Legendary broadcast journalist Edward R. Murrow.

Legendary broadcast journalist Edward R. Murrow. Credit: Getty Images, 1954

Today a bit of a departure, a happy birthday tribute to a radio institution that had a profound impact on television news, and remains the only continuous news broadcast on the U.S. airwaves since before the Second World War: "CBS World News Roundup" turns 75 years old today.

It's a 10-minute show versus 38 minutes at birth--- hey, you try mounting a 38-minute show when you've turned 75 -- but is still heard on hundreds of stations and is still a vital force in broadcast news.(A local angle: Manhasset native, Joe Wershba, who died in 2011 at the age of 90, was one of the pioneer producers at CBS Radio after leaving active service in 1944, and would later become one of the founding producers of "60 Minutes.")

Its TV impact: The idea of a national program anchored by a journalist (originally Bob Trout), who went to reports in the field or debriefed correspondents, began here and was perfected here. It's the same format that exists on the three nightly news programs of the major networks, and, to a lesser or greater degree, on every newscast, local or national.

Harvey Nagler, CBS News Radio radio chief, told me yesterday, "If you listen to the program, it's still the basic format of what radio and [later] television have done for the last 75 years -- it set the standard of the anchor calling upon correspondents in the field, and analyzing the news, and from that, you had London, Paris, Berlin, Vienna and Rome in that 38 minutes .?.?. and included Edward R. Murrow.
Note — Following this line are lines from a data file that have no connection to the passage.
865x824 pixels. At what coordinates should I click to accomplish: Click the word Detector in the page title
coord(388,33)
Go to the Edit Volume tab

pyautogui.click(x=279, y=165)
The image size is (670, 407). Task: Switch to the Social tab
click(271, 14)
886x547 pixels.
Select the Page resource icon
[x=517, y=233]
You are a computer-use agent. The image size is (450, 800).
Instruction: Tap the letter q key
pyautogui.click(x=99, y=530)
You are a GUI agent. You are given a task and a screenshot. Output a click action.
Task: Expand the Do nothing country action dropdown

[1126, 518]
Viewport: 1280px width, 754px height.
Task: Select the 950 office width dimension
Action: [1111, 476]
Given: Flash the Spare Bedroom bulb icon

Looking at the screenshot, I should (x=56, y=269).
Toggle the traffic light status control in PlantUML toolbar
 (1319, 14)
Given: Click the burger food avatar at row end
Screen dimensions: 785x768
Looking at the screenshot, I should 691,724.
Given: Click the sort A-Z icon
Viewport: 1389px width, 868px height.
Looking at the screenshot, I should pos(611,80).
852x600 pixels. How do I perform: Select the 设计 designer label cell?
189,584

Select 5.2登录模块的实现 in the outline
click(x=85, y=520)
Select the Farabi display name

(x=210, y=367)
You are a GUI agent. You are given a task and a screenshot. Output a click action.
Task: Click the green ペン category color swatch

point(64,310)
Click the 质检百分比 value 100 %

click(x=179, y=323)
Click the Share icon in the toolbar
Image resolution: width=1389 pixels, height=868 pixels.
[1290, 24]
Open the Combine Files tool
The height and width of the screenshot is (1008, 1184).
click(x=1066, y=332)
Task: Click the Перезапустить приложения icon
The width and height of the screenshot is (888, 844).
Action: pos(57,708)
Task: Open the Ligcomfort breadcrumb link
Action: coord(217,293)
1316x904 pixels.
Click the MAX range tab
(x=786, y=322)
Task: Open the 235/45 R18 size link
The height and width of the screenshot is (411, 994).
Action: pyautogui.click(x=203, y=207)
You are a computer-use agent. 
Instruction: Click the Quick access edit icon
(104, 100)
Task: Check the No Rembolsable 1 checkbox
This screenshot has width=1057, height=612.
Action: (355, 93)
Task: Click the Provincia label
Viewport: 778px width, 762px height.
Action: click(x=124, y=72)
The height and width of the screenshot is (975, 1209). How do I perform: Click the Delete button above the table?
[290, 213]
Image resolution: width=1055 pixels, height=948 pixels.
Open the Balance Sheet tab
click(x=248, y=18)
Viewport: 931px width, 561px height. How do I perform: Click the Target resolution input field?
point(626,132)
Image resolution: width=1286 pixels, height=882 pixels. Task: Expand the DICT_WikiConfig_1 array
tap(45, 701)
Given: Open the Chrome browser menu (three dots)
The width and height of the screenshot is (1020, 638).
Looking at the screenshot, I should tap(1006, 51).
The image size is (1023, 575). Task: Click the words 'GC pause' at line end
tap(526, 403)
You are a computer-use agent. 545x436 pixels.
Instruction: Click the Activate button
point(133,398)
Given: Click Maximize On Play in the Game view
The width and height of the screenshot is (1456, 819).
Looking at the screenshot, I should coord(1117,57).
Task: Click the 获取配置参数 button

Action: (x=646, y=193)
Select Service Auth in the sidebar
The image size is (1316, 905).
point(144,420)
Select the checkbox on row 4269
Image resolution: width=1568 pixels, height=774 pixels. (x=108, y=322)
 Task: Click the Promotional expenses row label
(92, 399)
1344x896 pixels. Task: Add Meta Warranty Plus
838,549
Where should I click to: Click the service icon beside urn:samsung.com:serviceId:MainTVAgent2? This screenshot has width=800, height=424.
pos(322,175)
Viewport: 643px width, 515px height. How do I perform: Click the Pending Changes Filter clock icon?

It was spellbinding."

The is where the legendary "Murrow's Boys" began their ride  -- and I suppose you could say "Murrow's Girls," too, including Margaret Bourke-White and Mary Marvin Breckinridge, who was the first female correspondent for CBS News. This was also the hub of reporting that began with the Anschluss -- Germany's annexation of Austria -- and a year later covered the invasion of Poland. And if you're curious about what a typical day on radio looked, or rather sounded like, in September 1939, go here -- it's fascinating.

Check out this nice CBS tribute below to the very program that birthed an industry, while this piece by Andy Cohen in the Atlantic offers greater perspective still.

Happy birthday, "Roundup," and may you have many, many more.